Dla wielu zawodników PGE Vive rozpoczęły się dzisiaj zasłużone wakacje po bardzo ciężkim i długim sezonie, ale są też i tacy, przed którymi wciąż dużo pracy. To kadrowicze swoich reprezentacji narodowych, którzy jeszcze w czerwcu będą walczyć o awans do przyszłorocznych mistrzostw Europy.
Jednym z nich jest Arkadiusz Moryto. Skrzydłowy mistrzów Polski lada dzień dołączy do kolegów z drużyny narodowej. – Szkoda, że tak mało czasu na odpoczynek – żałuje szczypiornista – ale nie ma co narzekać. Jest robota do zrobienia i trzeba ją wykonać najlepiej jak się da – mówi o dwóch ostatnich spotkaniach eliminacyjnych 12 czerwca z Kosowem na wyjeździe i cztery dni później 16 czerwca w Płocku z Izraelem.
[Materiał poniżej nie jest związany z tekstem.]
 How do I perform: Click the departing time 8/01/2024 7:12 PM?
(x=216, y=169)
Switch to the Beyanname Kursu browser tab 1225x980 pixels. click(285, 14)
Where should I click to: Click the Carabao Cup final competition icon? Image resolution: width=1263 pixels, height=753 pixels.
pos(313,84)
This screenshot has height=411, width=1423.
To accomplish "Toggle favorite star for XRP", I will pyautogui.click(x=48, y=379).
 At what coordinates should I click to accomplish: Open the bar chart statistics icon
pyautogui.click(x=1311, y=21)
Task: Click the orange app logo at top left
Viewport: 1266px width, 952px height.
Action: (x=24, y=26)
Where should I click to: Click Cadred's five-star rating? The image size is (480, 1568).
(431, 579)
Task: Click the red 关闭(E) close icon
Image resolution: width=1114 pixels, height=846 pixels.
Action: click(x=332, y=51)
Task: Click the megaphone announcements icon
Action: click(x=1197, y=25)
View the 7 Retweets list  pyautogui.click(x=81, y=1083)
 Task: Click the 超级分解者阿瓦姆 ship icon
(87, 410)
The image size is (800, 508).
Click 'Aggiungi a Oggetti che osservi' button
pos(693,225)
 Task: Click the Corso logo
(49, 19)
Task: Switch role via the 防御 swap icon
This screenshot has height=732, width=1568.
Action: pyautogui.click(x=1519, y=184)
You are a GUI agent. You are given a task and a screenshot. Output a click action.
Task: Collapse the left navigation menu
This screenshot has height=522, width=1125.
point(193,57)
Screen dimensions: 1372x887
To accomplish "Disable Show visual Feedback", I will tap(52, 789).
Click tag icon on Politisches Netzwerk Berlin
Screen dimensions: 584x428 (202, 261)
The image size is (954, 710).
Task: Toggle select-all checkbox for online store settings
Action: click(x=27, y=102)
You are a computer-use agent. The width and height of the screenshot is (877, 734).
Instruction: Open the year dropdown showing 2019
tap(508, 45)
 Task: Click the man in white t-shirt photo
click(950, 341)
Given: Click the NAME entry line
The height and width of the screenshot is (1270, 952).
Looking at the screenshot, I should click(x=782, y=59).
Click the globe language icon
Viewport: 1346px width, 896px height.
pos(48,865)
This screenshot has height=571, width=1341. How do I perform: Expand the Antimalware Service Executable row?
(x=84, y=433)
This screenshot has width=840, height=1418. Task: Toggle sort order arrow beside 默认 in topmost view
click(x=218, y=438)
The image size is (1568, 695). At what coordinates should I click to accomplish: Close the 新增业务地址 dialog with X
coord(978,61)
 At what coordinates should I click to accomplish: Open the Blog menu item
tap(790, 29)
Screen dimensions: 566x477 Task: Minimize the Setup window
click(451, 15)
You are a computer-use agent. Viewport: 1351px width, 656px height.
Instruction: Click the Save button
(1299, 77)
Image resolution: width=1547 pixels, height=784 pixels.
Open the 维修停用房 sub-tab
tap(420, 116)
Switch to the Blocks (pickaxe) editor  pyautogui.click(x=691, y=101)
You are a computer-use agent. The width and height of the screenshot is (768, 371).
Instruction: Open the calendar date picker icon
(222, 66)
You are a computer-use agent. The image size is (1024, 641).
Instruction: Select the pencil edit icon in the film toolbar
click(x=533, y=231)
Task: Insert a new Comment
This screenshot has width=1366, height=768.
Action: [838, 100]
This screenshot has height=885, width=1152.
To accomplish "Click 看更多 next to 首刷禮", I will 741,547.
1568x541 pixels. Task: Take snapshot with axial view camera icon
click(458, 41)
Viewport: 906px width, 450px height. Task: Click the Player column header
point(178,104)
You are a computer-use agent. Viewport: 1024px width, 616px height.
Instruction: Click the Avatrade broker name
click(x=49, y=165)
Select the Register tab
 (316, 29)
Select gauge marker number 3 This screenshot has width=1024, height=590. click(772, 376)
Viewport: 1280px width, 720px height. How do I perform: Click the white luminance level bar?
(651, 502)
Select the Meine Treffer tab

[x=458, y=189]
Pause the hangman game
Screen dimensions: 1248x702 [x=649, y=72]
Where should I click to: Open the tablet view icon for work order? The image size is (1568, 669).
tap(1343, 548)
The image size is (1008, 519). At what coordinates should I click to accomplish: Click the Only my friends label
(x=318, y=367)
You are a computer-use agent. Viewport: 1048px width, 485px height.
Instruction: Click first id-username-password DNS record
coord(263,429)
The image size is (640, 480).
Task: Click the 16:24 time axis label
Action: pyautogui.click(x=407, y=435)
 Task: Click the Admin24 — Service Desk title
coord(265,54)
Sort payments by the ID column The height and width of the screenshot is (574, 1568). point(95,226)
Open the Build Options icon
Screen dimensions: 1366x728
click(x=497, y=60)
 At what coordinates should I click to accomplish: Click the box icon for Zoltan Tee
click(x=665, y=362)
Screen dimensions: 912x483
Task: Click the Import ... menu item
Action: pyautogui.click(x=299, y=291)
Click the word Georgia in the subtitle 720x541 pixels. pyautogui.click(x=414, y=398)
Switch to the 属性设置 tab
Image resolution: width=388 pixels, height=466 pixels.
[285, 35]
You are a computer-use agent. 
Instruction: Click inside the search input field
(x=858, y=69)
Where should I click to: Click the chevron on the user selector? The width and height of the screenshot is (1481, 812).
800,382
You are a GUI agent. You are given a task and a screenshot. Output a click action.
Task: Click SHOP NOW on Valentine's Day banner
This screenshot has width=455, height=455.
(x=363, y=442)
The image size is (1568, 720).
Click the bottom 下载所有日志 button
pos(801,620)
– Musimy wygrać, nie ma innej opcji. Te dwa zwycięstwa dadzą nam awans z grupy. Jestem przekonany, że tak się stanie – zapewnia Arkadiusz Moryto.
Po czterech z sześciu kolejek w grupie A kwalifikacji do Euro 2020 Polacy z dorobkiem dwóch punków zajmują trzecią lokatę. Na prowadzeniu z 8 „oczkami” są Niemcy. Wyprzedzają nas jeszcze Izraelczycy – 4 punkty, a za nami jest reprezentacja Kosowa – 2 „oczka”.